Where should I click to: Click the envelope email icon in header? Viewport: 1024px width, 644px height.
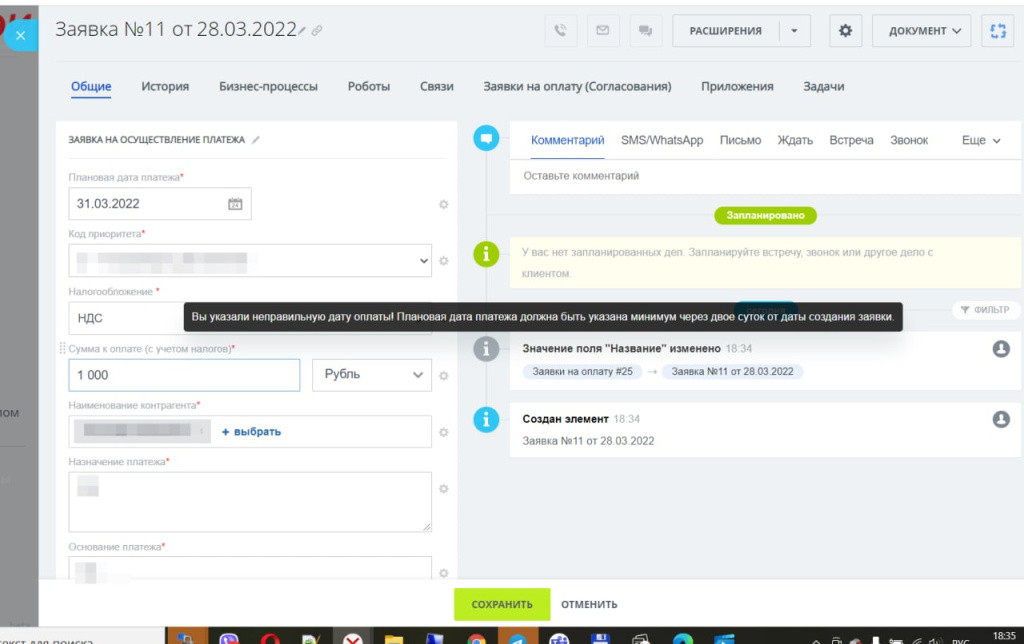click(602, 31)
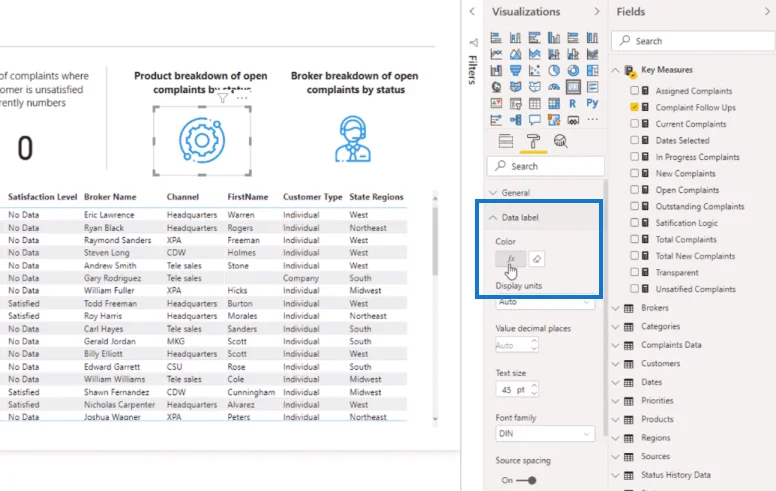Image resolution: width=776 pixels, height=491 pixels.
Task: Check the Total Complaints measure
Action: pos(634,240)
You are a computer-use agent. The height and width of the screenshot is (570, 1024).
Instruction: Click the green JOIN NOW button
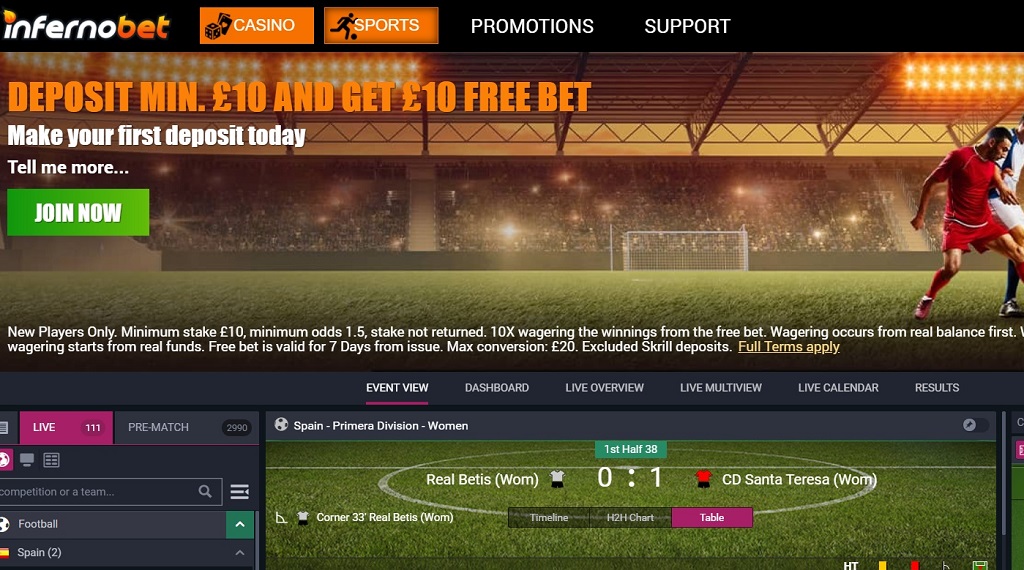78,212
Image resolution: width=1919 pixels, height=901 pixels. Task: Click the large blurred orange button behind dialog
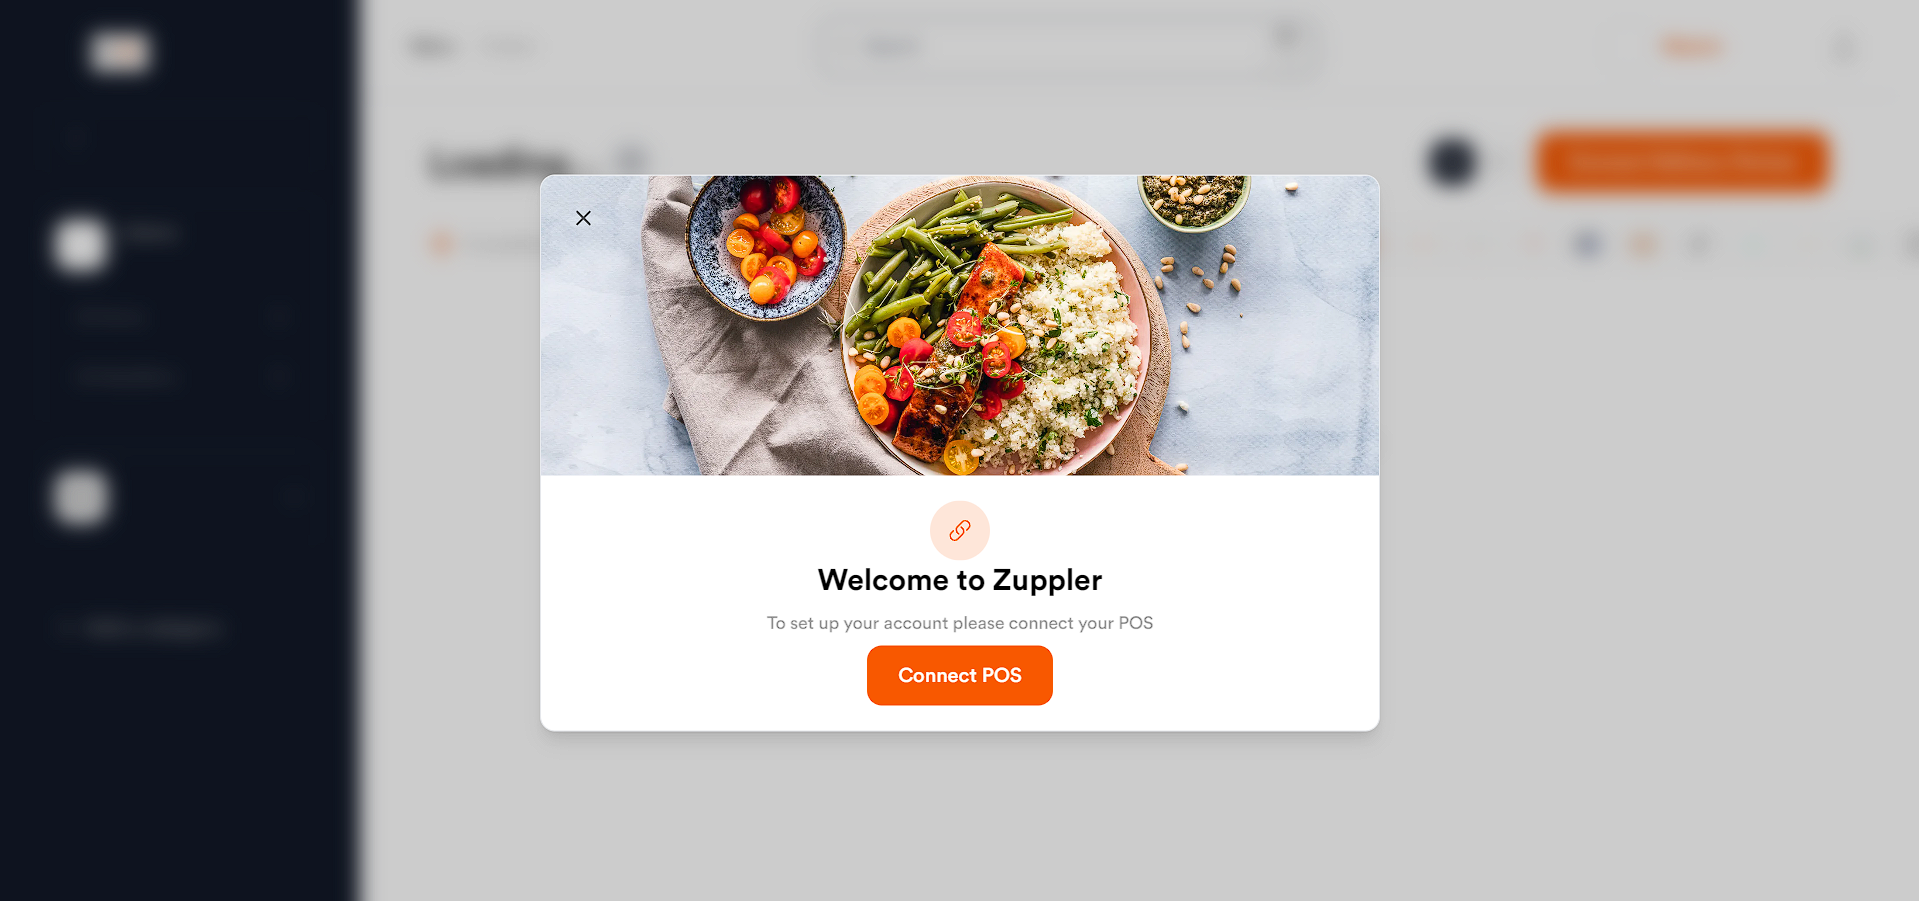[1682, 162]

---------------

_EXERCISE DESCRIPTION:_
Where the line containing "You are a computer-use" appears in the entries above, start there and set down every line exactly through the last one, inclusive; omit pictures.

_THE COMPLETED TASK:_
You are a computer-use agent. The height and width of the screenshot is (570, 1024).
Instruction: Click the green JOIN NOW button
78,212
Image resolution: width=1919 pixels, height=901 pixels. Task: Click the large blurred orange button behind dialog
[1682, 162]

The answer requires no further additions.